Monday, 29 May 2006

Automatic Assembly (9/16)

The product designer must analyse the product and consider if it can be economically assembled in it's present state, or decide if design changes are necessary for automatic assembly.  In practice, the majority of products assembled manually require design changes to make automatic assembly viable.  The product designer must consider what further benefits can be gained from more re­designing of design features, assembly operations, or even the elimination of parts.  The process of design for automatic assembly is best effected by a systematic approach. A structured method for evaluating designs to identify inefficient features has been developed by UMass and other organisations.
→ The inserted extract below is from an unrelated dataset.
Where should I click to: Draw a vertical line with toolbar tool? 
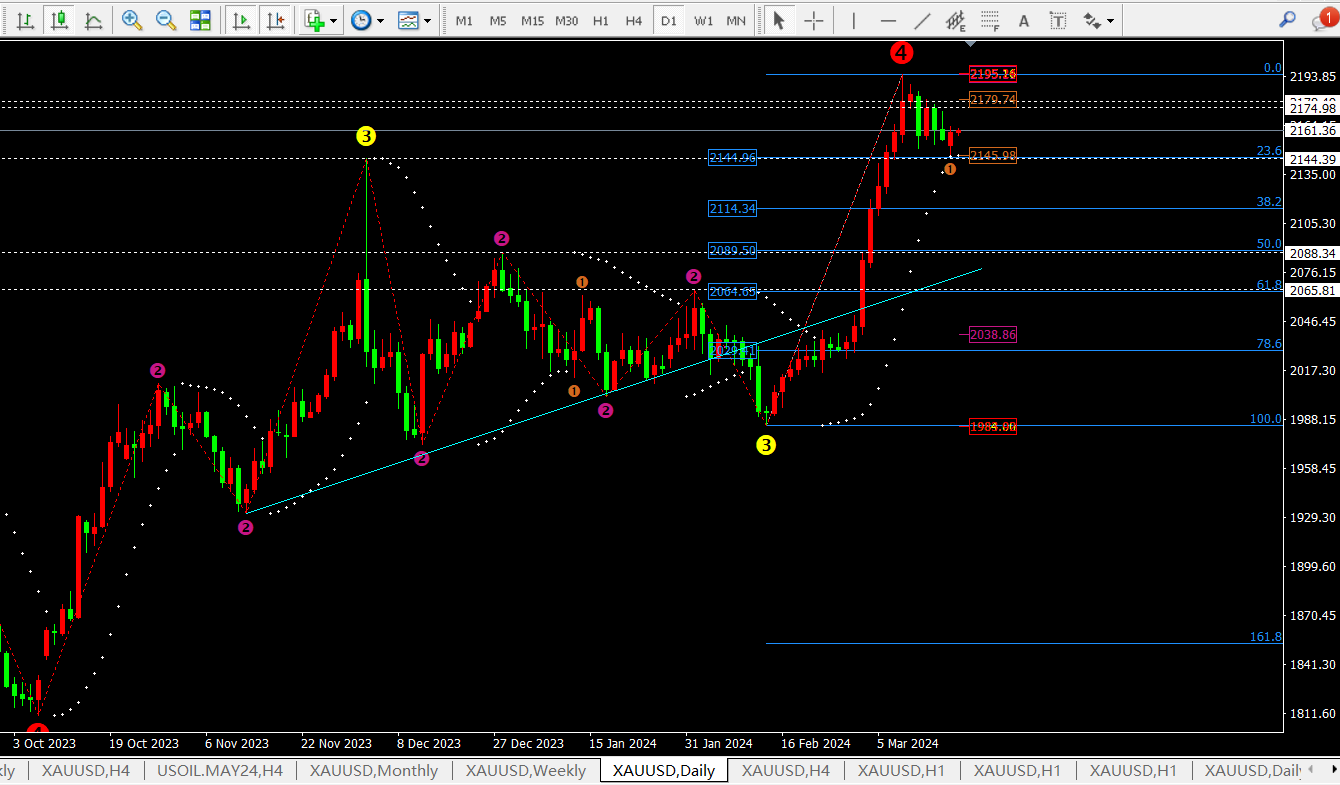(853, 20)
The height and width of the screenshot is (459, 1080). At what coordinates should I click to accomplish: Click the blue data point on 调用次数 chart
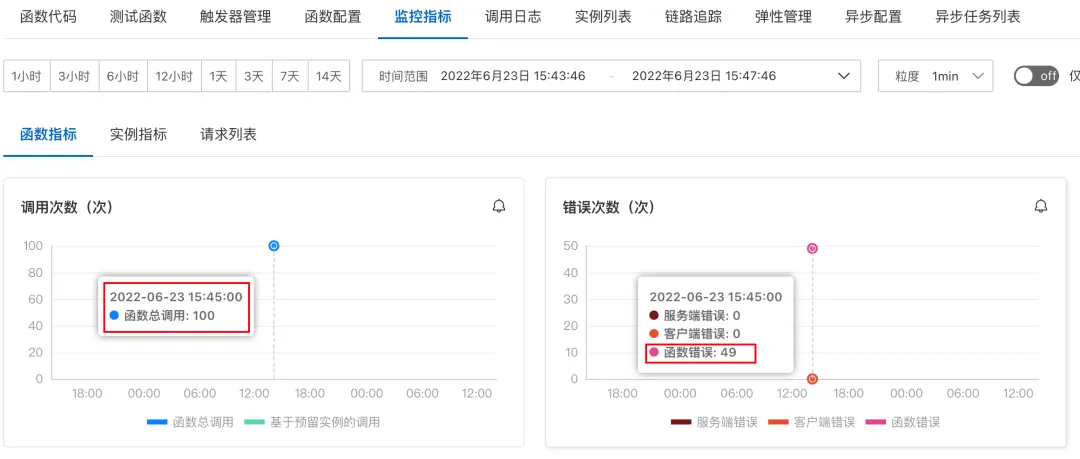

An automatic feeding device and, at least, one workhead is required for each component to be automatically assembled into a part-built product.  A significant reduction in cost is achieved by eliminating a part from a product.  Designers should strive for the irreducible number of separate components per assembly, consistent with its performance and fitness for purpose.  An investigation into the function of the product exposes redundant parts and these should be eliminated.

Fasteners, which are separate from the component being secured, should be avoided.  Fastening technologies of the future are based on adhesives, ultrasonic welding, soldering, resistance welding, clip fastening, and twisted tab joining.  Fasteners can be classed as being permanent or semi-permanent. Permanent fasteners do not permit removal, e.g. adhesives.  Semi-permanent fasteners do permit removal, e.g. screws.